◆ EXERCISE REQUIREMENTS ◆
From the lines below, keep only those that contain the string "taskbar" and copy each one unchanged.
───── RAW DATA ─────
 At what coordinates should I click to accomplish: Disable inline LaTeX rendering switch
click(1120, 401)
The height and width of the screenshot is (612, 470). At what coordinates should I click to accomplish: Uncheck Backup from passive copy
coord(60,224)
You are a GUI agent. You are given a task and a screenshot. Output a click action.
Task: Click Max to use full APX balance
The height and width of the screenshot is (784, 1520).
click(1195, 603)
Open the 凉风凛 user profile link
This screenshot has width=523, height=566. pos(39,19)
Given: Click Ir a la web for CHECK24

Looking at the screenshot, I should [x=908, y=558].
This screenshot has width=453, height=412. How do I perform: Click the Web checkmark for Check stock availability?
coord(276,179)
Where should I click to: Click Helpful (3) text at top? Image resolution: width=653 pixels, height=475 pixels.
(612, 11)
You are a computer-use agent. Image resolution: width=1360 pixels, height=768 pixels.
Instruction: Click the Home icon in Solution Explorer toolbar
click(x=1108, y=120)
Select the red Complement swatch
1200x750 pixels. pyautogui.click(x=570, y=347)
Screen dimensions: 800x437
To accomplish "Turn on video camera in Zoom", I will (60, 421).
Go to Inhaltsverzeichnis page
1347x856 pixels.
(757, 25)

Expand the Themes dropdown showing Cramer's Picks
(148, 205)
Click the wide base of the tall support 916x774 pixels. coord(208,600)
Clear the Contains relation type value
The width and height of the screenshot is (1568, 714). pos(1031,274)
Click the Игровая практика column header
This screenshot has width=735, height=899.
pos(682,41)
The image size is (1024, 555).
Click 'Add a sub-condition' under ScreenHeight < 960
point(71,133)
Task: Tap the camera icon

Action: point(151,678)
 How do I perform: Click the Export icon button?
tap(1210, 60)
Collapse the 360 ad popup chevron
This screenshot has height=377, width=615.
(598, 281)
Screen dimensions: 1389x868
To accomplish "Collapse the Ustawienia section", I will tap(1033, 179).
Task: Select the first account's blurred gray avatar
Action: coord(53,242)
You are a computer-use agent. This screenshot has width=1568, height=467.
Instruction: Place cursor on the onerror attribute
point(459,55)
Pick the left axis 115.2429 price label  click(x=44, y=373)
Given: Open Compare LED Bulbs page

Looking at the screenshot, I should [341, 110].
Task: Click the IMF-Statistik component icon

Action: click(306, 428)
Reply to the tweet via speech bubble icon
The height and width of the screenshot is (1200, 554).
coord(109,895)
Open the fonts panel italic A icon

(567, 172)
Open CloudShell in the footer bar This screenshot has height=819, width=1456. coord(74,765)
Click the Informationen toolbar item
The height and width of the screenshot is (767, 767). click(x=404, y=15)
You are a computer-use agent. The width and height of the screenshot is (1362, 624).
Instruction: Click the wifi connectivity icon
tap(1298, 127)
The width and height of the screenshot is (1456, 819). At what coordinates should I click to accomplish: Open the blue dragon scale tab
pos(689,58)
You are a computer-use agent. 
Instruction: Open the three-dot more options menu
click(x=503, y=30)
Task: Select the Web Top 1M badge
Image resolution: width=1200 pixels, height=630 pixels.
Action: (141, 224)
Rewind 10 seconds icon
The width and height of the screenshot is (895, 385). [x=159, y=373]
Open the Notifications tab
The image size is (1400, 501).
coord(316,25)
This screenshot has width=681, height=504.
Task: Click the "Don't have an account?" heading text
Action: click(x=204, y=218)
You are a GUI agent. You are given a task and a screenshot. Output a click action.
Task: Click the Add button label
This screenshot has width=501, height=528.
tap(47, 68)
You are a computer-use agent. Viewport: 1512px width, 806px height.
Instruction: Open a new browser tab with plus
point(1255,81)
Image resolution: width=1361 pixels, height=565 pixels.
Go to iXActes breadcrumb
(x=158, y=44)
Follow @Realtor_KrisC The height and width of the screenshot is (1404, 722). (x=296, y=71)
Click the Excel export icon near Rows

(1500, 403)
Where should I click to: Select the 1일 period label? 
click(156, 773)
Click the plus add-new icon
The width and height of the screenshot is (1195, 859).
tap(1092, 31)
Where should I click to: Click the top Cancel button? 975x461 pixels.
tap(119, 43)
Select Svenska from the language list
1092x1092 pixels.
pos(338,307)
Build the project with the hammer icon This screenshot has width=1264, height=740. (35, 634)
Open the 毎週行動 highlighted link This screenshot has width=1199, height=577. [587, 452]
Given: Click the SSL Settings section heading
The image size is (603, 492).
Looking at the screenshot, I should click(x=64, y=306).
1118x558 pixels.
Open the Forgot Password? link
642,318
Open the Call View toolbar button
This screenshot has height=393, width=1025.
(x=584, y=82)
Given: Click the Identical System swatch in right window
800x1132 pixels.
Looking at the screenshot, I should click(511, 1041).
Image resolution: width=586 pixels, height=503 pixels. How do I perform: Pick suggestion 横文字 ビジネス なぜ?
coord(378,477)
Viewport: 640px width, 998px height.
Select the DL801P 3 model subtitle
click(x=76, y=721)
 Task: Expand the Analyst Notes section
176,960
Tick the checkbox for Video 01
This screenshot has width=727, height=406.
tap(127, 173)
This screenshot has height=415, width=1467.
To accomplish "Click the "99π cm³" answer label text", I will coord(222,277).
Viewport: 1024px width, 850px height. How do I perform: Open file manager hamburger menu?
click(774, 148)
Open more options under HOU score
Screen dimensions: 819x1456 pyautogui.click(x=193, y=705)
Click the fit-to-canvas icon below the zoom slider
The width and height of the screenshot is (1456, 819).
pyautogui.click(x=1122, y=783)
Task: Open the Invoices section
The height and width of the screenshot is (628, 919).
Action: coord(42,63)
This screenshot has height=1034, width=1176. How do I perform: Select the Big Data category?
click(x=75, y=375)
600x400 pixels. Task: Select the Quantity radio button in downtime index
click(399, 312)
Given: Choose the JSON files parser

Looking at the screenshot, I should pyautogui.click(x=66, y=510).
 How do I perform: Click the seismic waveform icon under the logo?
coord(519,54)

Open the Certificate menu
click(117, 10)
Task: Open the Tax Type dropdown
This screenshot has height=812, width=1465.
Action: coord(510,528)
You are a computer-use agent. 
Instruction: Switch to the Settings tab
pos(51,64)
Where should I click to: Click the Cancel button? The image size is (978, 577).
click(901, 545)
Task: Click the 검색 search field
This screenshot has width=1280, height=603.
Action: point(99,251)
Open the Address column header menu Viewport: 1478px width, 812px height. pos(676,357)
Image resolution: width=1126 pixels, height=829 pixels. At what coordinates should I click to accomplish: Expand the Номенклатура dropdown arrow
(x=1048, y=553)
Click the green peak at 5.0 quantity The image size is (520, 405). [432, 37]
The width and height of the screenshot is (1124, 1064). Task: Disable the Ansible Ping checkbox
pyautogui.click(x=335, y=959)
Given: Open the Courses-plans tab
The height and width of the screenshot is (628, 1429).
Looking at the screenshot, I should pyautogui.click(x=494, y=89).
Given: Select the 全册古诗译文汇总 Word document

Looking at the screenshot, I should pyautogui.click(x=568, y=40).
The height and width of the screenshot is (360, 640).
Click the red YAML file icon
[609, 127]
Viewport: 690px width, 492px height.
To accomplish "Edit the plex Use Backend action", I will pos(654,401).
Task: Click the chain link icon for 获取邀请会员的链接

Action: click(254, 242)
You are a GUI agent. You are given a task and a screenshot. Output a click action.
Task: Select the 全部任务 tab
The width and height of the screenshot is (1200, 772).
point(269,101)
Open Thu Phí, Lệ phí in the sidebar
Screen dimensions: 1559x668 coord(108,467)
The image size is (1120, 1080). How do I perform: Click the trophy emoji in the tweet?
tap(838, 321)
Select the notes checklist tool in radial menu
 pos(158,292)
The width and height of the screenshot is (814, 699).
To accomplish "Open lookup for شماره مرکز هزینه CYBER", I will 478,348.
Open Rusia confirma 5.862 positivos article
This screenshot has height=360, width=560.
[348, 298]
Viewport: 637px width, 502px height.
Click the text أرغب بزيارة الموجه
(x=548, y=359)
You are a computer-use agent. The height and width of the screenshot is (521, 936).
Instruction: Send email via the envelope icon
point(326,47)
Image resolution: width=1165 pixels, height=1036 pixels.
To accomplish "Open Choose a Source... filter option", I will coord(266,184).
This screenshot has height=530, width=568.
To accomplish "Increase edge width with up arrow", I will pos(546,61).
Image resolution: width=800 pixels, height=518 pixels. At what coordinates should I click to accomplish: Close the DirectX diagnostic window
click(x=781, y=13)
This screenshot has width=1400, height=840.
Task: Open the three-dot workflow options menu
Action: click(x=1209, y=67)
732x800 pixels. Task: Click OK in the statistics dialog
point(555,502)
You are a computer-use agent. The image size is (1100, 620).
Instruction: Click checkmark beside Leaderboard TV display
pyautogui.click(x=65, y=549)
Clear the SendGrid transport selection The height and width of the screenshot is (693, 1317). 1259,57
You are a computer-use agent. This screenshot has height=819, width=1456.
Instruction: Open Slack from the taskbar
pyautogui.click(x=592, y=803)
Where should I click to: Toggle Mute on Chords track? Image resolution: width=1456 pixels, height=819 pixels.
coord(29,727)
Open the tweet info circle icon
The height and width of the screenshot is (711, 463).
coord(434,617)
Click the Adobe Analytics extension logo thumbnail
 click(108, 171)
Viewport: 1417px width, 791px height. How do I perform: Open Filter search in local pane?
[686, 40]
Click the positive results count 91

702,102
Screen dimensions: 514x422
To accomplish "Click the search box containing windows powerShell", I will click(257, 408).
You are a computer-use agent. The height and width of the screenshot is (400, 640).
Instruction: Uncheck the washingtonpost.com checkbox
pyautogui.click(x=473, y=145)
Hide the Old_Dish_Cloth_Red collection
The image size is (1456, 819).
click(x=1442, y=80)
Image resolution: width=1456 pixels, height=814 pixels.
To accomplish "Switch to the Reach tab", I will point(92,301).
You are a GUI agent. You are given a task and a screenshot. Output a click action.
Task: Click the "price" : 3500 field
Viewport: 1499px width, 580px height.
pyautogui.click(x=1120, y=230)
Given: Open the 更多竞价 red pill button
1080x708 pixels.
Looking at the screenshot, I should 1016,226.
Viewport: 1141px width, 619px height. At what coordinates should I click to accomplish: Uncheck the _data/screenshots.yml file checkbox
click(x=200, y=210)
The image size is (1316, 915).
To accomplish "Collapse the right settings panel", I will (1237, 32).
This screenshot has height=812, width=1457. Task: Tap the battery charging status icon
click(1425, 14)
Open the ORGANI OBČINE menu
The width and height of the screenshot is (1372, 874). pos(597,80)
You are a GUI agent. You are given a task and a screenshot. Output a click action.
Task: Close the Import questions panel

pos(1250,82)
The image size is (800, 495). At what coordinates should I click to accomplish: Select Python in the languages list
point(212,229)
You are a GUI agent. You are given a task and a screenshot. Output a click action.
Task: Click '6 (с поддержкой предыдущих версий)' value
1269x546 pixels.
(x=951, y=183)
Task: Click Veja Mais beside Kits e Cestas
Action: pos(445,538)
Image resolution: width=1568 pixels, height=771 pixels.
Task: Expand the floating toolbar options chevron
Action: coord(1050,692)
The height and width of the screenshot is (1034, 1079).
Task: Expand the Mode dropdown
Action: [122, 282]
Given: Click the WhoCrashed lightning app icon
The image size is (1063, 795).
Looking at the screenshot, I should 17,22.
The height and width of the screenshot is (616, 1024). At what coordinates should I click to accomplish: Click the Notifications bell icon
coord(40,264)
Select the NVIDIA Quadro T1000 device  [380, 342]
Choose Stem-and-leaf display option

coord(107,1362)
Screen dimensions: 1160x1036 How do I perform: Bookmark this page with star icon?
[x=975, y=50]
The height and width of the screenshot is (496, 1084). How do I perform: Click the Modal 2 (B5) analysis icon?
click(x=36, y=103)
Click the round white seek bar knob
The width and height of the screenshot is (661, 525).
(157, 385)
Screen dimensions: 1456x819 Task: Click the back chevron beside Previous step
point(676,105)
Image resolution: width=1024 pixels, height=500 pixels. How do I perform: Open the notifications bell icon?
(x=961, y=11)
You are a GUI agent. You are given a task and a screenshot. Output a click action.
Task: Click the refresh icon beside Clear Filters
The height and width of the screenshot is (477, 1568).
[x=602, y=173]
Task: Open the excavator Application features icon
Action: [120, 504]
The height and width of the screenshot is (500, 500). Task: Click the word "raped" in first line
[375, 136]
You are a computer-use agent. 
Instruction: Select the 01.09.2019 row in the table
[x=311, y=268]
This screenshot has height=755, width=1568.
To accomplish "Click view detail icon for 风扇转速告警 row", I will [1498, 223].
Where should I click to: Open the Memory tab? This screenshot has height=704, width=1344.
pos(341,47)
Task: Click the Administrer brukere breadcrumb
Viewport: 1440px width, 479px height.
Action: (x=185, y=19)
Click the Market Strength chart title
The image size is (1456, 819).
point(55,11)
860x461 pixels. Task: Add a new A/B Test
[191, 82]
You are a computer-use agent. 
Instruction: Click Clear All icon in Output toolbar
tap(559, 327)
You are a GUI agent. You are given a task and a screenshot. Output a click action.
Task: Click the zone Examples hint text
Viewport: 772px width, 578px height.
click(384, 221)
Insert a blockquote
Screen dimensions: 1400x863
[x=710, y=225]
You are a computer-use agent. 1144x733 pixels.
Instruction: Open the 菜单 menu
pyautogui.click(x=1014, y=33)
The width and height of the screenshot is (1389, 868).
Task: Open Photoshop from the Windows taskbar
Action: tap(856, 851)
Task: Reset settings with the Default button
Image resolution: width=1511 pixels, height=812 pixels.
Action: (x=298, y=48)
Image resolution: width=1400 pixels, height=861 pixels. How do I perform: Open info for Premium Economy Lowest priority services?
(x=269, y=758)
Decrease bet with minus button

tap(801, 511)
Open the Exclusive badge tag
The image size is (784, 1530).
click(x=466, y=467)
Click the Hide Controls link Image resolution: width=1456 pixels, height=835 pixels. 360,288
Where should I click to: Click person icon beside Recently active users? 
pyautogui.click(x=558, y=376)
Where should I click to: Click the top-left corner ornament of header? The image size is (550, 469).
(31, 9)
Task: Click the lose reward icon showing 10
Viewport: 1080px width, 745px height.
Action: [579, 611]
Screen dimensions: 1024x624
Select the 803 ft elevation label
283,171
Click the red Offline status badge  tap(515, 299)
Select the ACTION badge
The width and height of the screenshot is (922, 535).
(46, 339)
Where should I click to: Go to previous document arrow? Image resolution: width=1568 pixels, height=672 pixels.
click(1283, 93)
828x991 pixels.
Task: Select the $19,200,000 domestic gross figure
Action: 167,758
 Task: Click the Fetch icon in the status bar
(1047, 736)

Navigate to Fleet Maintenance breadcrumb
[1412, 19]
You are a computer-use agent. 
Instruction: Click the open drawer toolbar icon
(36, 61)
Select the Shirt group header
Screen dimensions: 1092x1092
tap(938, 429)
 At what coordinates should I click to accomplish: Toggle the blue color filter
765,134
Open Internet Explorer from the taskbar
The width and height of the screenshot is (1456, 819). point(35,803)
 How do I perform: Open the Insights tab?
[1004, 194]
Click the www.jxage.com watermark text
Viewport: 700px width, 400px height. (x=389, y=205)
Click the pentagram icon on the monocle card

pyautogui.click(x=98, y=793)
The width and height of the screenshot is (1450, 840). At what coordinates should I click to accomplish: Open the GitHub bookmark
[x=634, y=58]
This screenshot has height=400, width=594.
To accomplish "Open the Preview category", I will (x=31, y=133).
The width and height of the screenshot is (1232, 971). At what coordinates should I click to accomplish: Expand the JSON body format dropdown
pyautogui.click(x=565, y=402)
─────
◆ WRITTEN SOLUTION ◆
Instruction: Open Slack from the taskbar
Task: Open Photoshop from the Windows taskbar
Open Internet Explorer from the taskbar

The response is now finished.